ICBA News Release
FOR IMMEDIATE RELEASE
ICBA’s Fine Represents Nation’s Community Banks In Meeting with Treasury Sec. Geithner
Washington, D.C. (February 25, 2010)—Independent Community Bankers of America (ICBA) President and CEO Camden R. Fine met today with Treasury Secretary Timothy Geithner on behalf of the nation’s community banks to discuss financial regulatory reform. The meeting also included chief executives from other leading business and financial trade groups.
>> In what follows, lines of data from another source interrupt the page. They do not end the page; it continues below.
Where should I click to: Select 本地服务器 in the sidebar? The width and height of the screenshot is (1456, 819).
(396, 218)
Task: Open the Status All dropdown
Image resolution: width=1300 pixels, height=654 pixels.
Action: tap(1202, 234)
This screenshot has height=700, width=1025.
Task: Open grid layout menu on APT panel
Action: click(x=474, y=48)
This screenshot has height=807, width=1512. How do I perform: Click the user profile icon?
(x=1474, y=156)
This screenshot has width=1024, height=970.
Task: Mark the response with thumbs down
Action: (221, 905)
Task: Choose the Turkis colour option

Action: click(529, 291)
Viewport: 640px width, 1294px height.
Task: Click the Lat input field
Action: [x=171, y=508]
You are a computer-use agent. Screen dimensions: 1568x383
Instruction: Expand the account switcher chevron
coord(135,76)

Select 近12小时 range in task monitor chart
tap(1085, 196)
“ICBA thanks Secretary Geithner and the administration for continuing to include community banks in the dialogue on financial regulatory reform,” said Fine. “A wide range of issues were discussed and we are gratified that the Secretary’s views on too-big-to fail and resolution authority are closely aligned with ICBA. ICBA will continue to fight hard to hold too-big-to-fail institutions accountable for the risks they pose to our entire financial system and America’s taxpayers.”
ICBA has been a leading proponent of strong legislative and regulatory measures that would protect America’s financial system and taxpayers by holding accountable the systemically dangerous mega firms and unregulated nonbanks that were the root cause of the financial crisis. ICBA supports policies that address the overconcentration of the financial system and subject systemically dangerous firms to more rigorous regulations. ICBA is also the leading advocate calling for the FDIC to base its deposit-insurance assessment base on assets (minus tangible capital), not just domestic deposits, to ensure large firms shoulder their fair share of deposit-insurance premiums. Additionally, ICBA supports maintaining multiple regulators and closing the ILC loophole. ICBA also opposes the creation of a consumer financial protection agency with oversight of community banks, because consumer protection should not be separate from safety-and-soundness regulation; instead, they must coexist and be balanced for effective regulation.
ICBA looks forward to continuing to work with the administration and Congress to ensure that any financial regulatory reform measures strengthen the fabric of our entire financial system and the cities and towns our community banks so proudly serve.